Secondo Maimonide è impossibile addurre prove dell'esistenza di D-o (Ricordiamo che Maimonide ragiona in chiave Aristotelica). Se si muove dalla realtà fisica non si giunge a provare l'effettiva realtà di D-o, nè vi si giunge movendo da realtà astratte che siano frutto della propria mente. Bisogna comprendere la verità nella sua totalità. A proposito di Maimonide Scrive Joseph Sermoneta: "E' errato tentare di giungere sino alle dimostrazioni fondamentali sulle quali dovrebbe basarsi la rispondenza tra un discorso umano e razionale da un canto e la fede in qualcosa che appartiene ad una sfera che non ci è dato conoscere dall'altro. La nostra realtà infatti non è la realtà di D-o".
"Su ciò di cui non si può parlare si deve tacere", scriverà secoli dopo Wittgenstein, ebreo.
E oggi il grande architetto Peter Eisenman, ebreo, deriva le sue poetiche costruttive, i codici dell'architettura ebraica, dalla negazione della presenza. Cancellate le percezioni sensibili di un antropocentrismo dominante nella cultura greco-cristiana, Eisenman crea lo spazio della "assenza della presenza", di un Dio irrapresentabile e perfino innominabile. "Astratte sono tutte le figure del corpus symbolicum ebraico, l'astrazione è la grafia originaria". Lo spazio nella sua tensione ebraica fra memoria e messianesimo diventa un ontologia, luogo della conoscenza della dimensione universale di D-o e non delle determinazioni particolari, gli enti."
Dunque che può dire Faraone dinanzi a questa presenza della assenza di D-o?
Sfida, sul piano della concretezza, la parte di sè che non sa comprendere, il sublime, la risposta al mistero. Non sa elevarsi sopra la sua propria sapienza, nel limite dei suoi confini, la materia.
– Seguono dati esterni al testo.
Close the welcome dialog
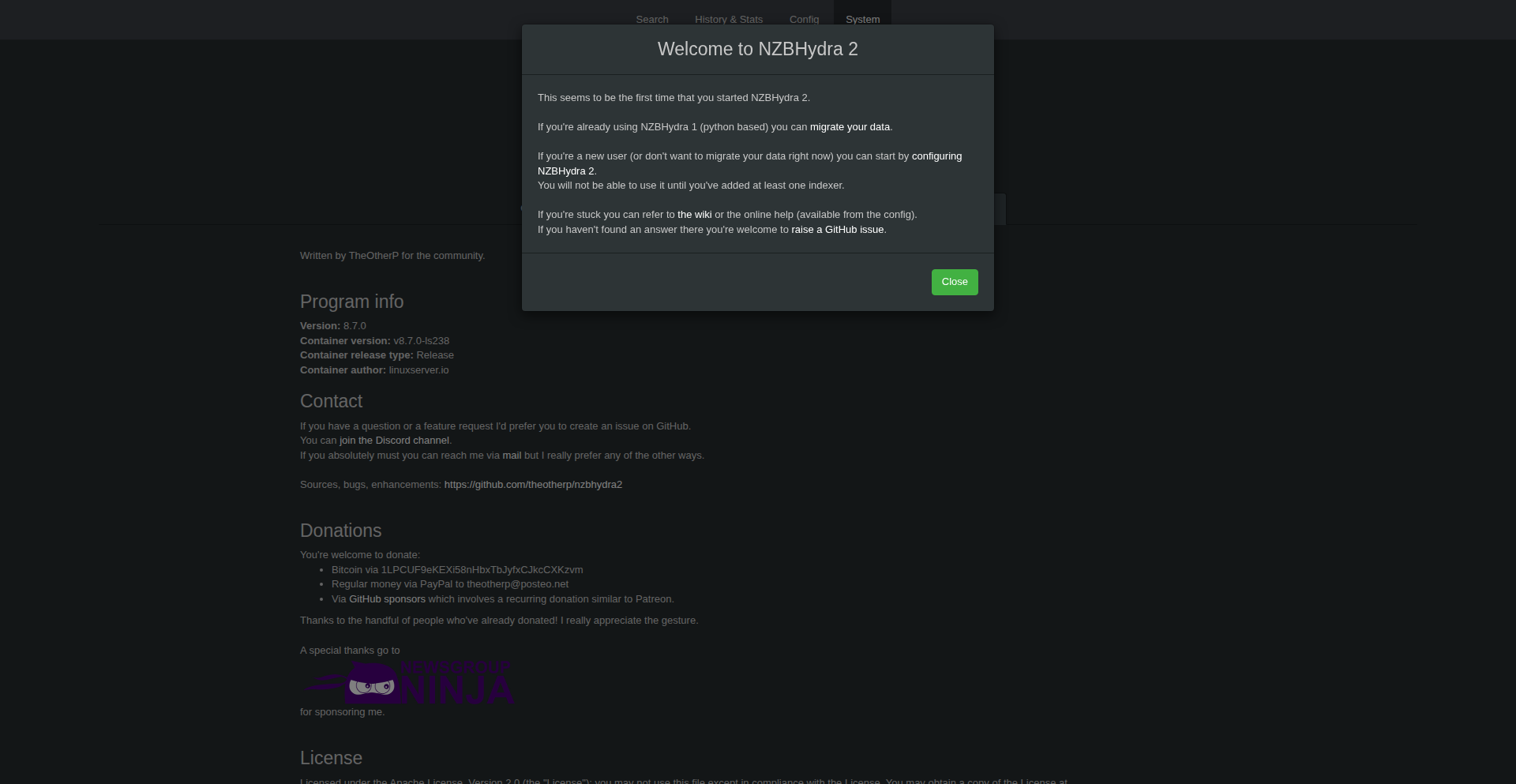 [x=954, y=282]

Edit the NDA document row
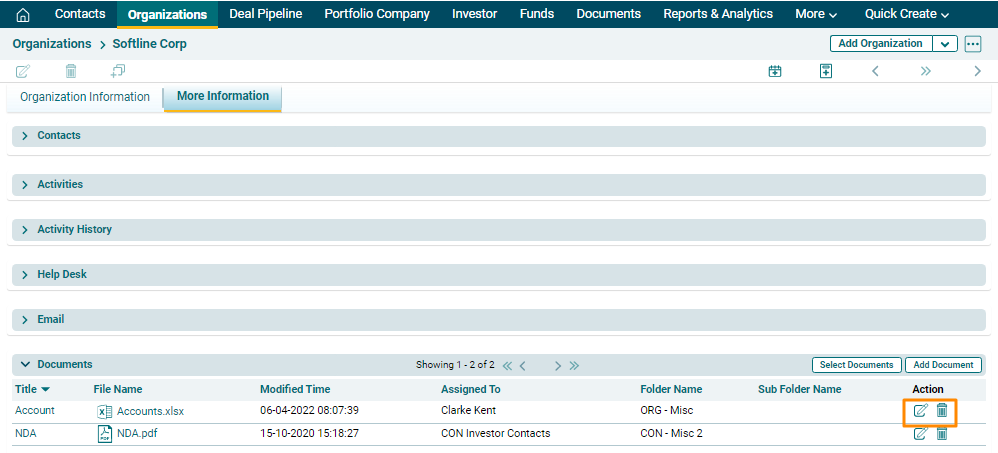pyautogui.click(x=921, y=434)
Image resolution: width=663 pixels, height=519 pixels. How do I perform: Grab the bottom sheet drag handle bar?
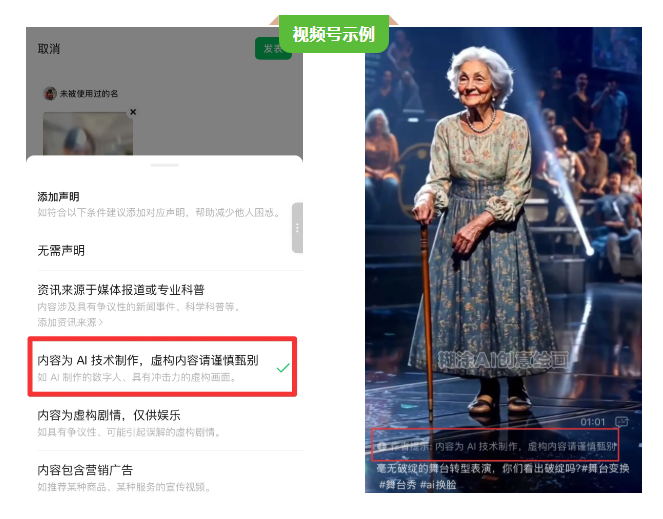(164, 165)
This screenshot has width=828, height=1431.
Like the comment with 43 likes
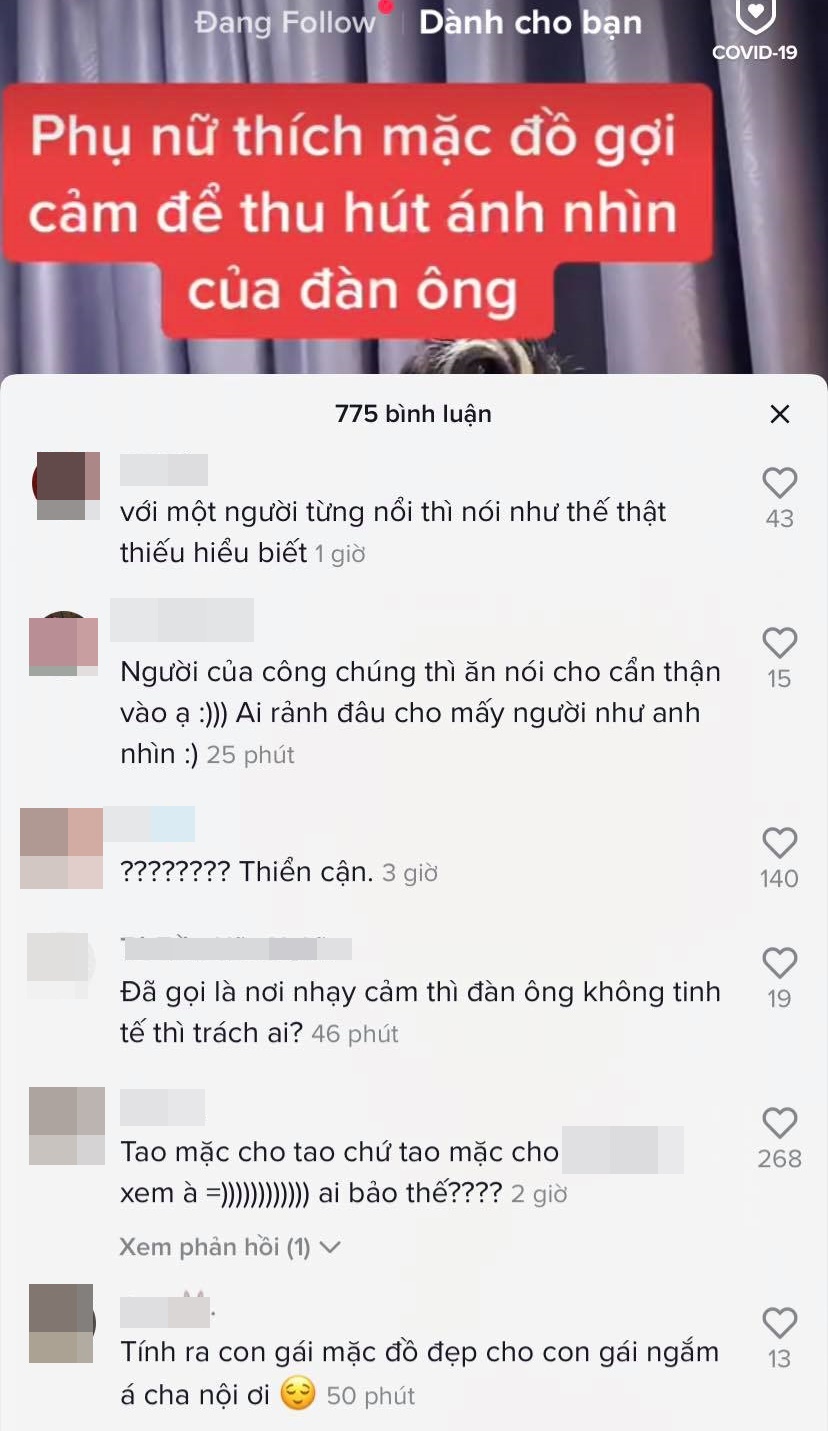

Scrive Herschel: "Nella speculazione tradizionale la meditazione intorno a D-o si è svolta via eminentiae, cioè secondo il procedimento dal noto all'ignoto. Il nostro punto di partenza, invece non è il noto, il finito, l'ordine, bensì l'ignoto nel noto, l'infinito nel finito, il mistero nell'ordine ....... La certezza della realtà di D-o non deriva dall'esperienza ma dalla nostra incapacità di sperimentare ciò che viene offerto al nostro spirito. Non è l'ordine dell'esistenza che provoca la nostra comprensione, bensì ciò che vi è di trascendente nella contingenza di qualsiasi ordine, le allusioni alla trascendenza contenute in tutti gli atti, in tutte le cose. La nostra certezza scaturisce dalla meraviglia e dall'assoluto stupore, dal timore provato di fronte al mistero e al significato della vita al di là del nostro discernimento razionale".
Per questo Faraone chiede prove a Mosè e Aharon, ma non comprende nemmeno l'intervento di D-o nella storia nelle calamità che si abbattono sulla sua terra e sul suo popolo.
Eppure nel Sefer haKuzari Yehuda haLewi fa dire al saggio Ebreo chiamato nella disputa, che la conoscenza di D-o non deriva dalla contemplazione del cosmo, ma da quella della storia del popolo ebraico che, a differenza delle altre religioni monoteiste, crede in un D-o nazionale, quello di Avraham, Ytzhak e Ya'akov, perchè solo nella Storia si coglie l'intervento divino nelle attività umane. Un D-o che agisce nella storia e che ha scelto il popolo di Israele come suo popolo. Quando il re dei Kazari gli chiede come mai parli di un D-o nazionale e non di un D-o creatore, il saggio Ebreo risponde che il D-o universale e creatore è quello dei filosofi, dell'intelletto e al filosofo contrappone la figura del Profeta, intesa come superamento della speculazione filosofica.
Questa però è l'intenzione di chi deve dimostrare la potenza di D-o, quella che useranno lo stesso Mosè e Aharon nei confronti di Faraone con la successione delle piaghe, ma il D-o di Mosè è ancora quello senza nome e figura che a lui si rivela.